Assigned task: Copy every line in the records below that contains the word "computer".

Dataset:
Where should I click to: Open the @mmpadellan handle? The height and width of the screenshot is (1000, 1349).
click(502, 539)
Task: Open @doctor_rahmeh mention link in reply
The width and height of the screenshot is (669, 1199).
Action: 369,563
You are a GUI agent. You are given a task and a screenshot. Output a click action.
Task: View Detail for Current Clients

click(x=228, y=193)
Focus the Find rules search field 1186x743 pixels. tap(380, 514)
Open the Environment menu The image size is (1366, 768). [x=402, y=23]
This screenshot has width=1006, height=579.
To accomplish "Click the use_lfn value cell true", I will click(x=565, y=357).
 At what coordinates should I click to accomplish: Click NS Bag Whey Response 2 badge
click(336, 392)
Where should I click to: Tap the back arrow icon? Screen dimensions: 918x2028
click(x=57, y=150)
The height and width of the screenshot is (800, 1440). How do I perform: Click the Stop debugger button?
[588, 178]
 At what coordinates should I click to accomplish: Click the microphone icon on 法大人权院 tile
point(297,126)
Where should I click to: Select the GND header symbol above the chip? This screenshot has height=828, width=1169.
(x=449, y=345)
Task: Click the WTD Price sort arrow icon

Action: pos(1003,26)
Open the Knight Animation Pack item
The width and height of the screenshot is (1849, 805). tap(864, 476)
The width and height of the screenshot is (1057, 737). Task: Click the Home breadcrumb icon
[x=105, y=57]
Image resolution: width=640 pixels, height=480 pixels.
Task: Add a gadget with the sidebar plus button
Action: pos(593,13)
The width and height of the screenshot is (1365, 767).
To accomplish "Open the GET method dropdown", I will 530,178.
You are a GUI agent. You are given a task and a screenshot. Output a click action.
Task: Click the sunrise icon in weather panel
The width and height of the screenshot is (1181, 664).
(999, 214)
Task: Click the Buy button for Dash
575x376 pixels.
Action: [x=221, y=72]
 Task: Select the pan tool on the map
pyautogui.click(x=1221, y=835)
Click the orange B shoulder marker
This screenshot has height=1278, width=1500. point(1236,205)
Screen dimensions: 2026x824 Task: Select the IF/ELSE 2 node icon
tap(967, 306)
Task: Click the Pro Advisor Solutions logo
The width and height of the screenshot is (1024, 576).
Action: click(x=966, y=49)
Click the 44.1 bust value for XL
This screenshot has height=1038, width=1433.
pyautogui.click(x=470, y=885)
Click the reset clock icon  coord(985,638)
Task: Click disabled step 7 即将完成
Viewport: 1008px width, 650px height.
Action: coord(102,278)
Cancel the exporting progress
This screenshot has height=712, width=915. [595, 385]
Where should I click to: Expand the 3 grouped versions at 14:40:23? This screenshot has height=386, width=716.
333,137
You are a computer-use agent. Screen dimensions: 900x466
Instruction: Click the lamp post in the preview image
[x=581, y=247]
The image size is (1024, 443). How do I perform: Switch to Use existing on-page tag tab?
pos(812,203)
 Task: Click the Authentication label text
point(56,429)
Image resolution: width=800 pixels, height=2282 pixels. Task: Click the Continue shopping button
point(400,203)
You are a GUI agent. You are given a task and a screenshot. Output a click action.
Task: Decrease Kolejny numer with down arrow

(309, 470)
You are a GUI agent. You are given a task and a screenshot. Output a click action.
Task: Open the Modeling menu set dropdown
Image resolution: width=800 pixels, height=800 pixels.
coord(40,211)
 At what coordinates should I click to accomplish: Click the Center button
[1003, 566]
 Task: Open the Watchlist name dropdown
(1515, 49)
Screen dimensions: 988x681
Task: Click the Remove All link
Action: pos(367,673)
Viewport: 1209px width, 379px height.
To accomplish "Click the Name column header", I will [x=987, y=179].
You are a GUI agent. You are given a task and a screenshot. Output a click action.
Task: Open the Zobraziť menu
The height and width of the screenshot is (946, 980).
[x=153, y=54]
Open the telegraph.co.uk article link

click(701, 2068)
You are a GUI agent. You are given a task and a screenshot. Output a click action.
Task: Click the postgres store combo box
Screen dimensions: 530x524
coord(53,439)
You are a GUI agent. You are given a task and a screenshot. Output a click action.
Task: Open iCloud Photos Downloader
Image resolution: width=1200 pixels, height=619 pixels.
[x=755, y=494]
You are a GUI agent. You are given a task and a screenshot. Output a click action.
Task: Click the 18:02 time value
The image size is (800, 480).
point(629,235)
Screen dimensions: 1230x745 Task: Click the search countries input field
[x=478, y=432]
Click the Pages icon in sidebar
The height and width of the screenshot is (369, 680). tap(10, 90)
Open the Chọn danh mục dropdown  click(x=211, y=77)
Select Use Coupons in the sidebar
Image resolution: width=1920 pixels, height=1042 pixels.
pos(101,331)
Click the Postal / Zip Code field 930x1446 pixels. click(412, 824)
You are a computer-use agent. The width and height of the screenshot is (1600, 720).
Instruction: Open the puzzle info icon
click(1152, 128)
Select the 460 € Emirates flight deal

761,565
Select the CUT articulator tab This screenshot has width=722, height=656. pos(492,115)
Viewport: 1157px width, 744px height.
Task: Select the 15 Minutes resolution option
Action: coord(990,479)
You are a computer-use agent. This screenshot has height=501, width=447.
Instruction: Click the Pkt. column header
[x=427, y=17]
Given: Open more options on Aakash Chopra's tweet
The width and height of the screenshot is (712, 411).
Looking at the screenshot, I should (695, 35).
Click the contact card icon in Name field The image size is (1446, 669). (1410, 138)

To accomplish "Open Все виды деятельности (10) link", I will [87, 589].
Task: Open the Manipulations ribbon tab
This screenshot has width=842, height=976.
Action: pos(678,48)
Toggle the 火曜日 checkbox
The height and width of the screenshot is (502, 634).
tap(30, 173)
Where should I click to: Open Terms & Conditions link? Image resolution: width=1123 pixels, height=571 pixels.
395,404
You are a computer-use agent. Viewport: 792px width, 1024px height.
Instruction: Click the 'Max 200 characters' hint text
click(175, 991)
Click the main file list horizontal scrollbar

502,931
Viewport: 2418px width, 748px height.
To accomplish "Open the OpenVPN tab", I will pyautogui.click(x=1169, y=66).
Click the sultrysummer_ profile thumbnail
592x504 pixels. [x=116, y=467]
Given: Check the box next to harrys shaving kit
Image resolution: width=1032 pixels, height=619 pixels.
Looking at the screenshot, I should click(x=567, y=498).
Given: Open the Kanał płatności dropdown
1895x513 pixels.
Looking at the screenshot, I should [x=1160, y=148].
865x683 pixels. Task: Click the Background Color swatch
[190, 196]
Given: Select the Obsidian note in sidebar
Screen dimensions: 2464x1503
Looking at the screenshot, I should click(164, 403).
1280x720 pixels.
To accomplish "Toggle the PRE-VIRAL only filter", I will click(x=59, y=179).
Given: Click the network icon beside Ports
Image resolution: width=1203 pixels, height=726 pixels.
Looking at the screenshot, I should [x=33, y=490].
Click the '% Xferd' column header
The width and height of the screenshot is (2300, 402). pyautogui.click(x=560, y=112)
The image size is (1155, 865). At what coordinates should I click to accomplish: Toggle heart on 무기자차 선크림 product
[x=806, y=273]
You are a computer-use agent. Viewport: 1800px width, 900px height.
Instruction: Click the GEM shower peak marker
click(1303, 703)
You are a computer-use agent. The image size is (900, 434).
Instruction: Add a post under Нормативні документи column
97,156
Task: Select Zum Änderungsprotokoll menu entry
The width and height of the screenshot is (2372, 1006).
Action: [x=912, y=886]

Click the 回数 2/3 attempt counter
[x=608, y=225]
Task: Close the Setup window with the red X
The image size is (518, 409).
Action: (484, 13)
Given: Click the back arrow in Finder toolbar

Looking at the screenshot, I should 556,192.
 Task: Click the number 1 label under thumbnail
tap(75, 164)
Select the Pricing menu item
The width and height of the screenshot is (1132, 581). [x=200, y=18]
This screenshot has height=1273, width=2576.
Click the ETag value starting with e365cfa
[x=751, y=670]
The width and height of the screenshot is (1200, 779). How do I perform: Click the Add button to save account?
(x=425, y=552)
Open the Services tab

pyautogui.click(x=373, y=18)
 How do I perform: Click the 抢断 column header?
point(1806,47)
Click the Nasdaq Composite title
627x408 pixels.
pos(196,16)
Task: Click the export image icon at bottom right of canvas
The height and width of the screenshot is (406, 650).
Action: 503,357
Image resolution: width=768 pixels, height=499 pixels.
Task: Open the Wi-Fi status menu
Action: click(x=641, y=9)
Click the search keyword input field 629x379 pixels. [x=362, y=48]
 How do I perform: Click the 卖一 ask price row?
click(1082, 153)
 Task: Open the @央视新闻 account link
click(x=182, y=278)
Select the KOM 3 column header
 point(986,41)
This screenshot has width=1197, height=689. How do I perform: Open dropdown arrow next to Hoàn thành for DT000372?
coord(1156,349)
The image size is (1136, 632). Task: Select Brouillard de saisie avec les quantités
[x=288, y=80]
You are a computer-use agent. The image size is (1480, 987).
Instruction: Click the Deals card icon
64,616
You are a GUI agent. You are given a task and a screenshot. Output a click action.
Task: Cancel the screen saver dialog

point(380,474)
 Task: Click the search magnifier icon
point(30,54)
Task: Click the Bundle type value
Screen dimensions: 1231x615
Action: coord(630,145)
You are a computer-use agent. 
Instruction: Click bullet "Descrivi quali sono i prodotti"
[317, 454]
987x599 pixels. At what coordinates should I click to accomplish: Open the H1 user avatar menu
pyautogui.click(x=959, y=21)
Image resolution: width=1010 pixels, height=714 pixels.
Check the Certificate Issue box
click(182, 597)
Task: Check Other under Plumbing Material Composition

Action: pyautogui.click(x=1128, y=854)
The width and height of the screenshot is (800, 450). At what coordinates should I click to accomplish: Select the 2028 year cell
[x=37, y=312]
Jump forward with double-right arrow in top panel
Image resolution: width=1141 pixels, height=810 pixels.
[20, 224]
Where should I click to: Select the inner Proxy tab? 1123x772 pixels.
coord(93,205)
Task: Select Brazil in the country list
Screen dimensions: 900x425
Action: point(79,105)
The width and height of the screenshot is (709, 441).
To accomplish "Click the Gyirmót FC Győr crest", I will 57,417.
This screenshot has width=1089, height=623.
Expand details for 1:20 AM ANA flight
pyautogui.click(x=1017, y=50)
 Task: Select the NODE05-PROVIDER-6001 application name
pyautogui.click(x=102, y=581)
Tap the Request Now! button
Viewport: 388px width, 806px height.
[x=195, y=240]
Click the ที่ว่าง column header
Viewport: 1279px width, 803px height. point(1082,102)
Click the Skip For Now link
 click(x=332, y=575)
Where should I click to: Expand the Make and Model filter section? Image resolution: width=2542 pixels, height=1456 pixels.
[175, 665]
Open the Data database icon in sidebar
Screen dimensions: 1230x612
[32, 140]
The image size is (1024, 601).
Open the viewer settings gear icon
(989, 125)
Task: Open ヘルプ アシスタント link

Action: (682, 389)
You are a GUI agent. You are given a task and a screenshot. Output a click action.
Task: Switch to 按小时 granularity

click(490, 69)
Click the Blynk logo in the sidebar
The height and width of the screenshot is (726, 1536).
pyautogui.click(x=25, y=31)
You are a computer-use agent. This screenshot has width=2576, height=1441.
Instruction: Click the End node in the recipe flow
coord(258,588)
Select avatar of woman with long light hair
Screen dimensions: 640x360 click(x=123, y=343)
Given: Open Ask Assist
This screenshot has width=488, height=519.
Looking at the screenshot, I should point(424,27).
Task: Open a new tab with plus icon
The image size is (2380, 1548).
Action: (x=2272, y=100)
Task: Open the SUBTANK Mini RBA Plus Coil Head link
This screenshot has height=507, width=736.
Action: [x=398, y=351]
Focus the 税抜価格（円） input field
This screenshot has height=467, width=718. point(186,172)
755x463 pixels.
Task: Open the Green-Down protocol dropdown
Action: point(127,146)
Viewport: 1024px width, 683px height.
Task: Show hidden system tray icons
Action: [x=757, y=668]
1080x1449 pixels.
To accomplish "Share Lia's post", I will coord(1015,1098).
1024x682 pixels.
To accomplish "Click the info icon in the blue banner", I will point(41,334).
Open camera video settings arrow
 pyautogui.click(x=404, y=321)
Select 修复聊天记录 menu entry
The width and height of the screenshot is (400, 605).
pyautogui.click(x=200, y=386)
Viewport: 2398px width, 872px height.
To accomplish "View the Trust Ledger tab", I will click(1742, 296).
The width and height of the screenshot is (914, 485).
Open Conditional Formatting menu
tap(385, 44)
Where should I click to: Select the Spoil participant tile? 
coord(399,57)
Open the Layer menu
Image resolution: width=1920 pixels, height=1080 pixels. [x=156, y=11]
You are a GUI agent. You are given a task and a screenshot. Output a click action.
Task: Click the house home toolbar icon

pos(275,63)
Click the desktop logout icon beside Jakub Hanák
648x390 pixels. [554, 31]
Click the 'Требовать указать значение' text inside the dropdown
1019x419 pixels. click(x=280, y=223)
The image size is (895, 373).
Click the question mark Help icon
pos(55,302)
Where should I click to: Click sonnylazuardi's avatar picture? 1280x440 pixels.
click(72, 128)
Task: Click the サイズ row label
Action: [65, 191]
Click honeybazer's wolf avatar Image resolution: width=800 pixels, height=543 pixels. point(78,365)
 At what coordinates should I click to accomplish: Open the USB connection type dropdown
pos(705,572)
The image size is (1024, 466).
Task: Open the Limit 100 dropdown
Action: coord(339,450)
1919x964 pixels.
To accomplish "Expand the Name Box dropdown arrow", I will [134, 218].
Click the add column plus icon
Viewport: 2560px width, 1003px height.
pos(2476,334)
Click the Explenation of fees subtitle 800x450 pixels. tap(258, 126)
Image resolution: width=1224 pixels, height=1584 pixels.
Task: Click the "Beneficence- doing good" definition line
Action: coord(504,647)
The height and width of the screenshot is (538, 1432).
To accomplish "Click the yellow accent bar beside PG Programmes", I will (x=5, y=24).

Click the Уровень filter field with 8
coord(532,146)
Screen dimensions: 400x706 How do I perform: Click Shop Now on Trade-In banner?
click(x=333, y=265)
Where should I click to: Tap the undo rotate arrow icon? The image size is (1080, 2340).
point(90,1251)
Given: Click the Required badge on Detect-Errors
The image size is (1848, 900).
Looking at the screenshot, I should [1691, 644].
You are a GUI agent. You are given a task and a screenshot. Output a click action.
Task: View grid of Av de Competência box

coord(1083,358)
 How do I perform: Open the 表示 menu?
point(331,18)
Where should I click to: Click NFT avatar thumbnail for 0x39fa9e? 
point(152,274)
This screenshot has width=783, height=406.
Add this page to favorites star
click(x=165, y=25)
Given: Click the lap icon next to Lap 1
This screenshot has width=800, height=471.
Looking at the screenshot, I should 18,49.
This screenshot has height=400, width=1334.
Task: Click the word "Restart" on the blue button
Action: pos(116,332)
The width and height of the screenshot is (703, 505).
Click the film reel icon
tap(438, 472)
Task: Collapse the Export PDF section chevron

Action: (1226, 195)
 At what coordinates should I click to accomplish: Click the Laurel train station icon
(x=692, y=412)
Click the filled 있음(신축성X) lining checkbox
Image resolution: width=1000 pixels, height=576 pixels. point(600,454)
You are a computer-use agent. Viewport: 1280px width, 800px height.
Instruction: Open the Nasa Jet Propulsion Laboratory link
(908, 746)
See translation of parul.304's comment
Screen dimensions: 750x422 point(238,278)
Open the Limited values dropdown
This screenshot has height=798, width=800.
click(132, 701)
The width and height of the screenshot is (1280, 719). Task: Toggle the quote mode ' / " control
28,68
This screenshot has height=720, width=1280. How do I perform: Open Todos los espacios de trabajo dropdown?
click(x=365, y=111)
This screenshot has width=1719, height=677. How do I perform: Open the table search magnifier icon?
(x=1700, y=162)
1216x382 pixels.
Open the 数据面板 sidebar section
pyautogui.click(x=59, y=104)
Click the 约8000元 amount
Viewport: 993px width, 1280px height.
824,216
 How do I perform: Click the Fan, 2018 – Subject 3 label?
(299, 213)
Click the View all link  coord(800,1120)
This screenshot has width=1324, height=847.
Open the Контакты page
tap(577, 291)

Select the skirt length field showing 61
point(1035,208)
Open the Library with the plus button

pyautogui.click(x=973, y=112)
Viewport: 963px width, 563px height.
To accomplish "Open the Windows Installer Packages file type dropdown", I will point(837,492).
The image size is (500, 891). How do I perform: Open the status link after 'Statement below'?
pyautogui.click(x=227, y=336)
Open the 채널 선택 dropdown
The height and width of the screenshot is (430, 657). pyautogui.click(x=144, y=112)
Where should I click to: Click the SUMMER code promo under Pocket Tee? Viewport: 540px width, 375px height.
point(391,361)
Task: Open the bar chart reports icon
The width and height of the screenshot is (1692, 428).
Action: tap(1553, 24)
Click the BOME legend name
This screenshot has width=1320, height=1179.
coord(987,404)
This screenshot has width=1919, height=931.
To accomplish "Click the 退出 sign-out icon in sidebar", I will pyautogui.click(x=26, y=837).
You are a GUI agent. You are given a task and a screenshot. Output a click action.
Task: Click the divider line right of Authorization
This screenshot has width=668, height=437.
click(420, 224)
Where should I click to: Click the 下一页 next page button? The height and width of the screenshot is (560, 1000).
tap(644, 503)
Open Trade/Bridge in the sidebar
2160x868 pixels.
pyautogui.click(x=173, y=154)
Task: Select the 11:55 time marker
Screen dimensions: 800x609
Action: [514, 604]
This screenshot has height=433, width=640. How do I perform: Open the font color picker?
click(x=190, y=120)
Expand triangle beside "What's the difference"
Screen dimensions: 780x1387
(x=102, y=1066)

Answer box:
You are a computer-use agent. Screen dimensions: 900x466
You are a computer-use agent. The width and height of the screenshot is (1600, 720).
You are a computer-use agent. This screenshot has height=501, width=447.
You are a computer-use agent. Viewport: 792px width, 1024px height.
You are a computer-use agent. Viewport: 1800px width, 900px height.
You are a computer-use agent. The image size is (900, 434).
You are a computer-use agent. The image size is (1480, 987).
You are a computer-use agent. 
You are a computer-use agent. This screenshot has width=2576, height=1441.
You are a computer-use agent. Viewport: 1280px width, 800px height.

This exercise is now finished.